From time to time, I drive through a village in Albany County called Preston Hollow. The town used to have a number of antiques shops, but in winter, nothing is open so I am not certain how many remain. The road through Preston Hollow, Route 145, goes by a number of houses built around 1850 in what was called the Greek style. The houses all have large fascia boards with a straightforward patterned fenestration and a roof pitch that is extremely recognizable.

Antique dealers have always liked to locate their shops in towns like Preston Hollow. The buildings not only have age, but many of them also seem mildly dilapidated, a factor that has a psychological affect on bargain seekers. The reverse is true for shops in the city where the high end client wants the shop they are walking into to reflect some grandeur. That is understandable as you hardly want to write a six figure check out to someone in a house that needs a paint job.

The sad thing about Preston Hollow is, however, not that it is losing its place as an antique center. It is that the Greek style houses are melting away. A house that I have watched for years has been abandoned and is now covered in vines and is being scavenged for materials. Three more years and it will be completely gone. I have seen this happen all along Rte. 145 as well as Rte. 20, the primary east/west road from Albany to Buffalo that long predates the New York State Thruway.

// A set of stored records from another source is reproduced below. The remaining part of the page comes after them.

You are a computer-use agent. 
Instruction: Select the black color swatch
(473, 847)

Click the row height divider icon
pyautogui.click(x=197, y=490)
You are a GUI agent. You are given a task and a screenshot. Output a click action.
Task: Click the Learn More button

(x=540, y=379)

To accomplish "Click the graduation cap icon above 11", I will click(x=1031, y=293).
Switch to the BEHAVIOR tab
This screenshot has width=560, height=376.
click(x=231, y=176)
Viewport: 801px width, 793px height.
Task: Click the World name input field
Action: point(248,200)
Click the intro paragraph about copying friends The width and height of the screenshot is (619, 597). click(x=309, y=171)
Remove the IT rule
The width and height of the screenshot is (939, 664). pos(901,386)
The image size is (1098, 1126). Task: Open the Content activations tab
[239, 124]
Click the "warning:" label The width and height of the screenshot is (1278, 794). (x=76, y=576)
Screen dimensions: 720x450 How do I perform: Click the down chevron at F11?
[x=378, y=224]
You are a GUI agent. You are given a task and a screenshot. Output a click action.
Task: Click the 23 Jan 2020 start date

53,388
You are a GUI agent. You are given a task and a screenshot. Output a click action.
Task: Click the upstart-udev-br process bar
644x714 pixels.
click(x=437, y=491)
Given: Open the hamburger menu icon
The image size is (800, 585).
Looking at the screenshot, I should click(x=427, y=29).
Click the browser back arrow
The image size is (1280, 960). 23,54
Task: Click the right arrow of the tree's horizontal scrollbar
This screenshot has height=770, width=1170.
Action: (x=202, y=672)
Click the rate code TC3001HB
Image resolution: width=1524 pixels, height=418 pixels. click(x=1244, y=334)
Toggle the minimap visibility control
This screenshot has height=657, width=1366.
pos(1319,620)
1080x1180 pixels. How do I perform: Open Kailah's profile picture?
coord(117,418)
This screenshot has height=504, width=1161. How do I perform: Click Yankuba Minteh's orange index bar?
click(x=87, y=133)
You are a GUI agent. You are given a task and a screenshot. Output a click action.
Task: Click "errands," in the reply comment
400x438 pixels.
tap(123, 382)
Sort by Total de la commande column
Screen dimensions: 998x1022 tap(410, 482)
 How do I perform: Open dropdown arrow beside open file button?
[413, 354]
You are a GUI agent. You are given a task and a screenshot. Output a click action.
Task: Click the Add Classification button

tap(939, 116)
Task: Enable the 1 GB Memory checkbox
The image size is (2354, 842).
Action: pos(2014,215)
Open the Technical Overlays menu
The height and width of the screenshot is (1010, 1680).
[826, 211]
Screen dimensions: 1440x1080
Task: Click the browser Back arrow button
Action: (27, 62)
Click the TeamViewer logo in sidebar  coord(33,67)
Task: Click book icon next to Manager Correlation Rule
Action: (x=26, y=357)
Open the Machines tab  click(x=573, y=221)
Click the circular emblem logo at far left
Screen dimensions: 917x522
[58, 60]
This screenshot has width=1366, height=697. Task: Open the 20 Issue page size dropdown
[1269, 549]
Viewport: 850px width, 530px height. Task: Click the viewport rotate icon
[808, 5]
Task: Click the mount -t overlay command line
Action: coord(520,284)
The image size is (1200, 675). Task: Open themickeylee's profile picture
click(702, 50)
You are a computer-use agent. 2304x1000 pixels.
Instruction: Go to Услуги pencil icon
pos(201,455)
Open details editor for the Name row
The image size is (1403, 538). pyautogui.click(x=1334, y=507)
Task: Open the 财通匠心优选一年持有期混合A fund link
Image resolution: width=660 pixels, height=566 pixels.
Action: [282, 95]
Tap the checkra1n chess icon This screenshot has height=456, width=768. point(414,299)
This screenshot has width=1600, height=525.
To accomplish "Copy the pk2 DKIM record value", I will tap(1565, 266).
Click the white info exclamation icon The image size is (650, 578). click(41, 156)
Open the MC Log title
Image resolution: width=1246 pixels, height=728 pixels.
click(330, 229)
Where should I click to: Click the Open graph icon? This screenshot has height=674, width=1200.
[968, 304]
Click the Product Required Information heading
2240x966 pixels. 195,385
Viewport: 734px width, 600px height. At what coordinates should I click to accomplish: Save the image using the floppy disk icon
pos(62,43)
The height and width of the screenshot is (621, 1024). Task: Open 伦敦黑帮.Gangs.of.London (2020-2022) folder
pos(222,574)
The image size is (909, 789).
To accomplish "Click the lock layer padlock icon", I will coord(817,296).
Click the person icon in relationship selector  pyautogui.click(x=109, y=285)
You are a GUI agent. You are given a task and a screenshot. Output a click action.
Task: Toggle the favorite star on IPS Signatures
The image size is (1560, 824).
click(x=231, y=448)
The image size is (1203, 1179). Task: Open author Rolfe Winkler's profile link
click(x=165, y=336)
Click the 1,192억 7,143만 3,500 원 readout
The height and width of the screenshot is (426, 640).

Time levels everything, of course, and I am not enough of a sentimentalist to believe that everything needs saving. Preston Hollow still has some wonderful houses. What I find to be very sad, however, is neglect. And neglect seems to partner with inertia during recessions to encourage even greater dilapidation which leads to even greater neglect. The cycle just increases when the money dries up like it has. It is a sad way to lose our heritage.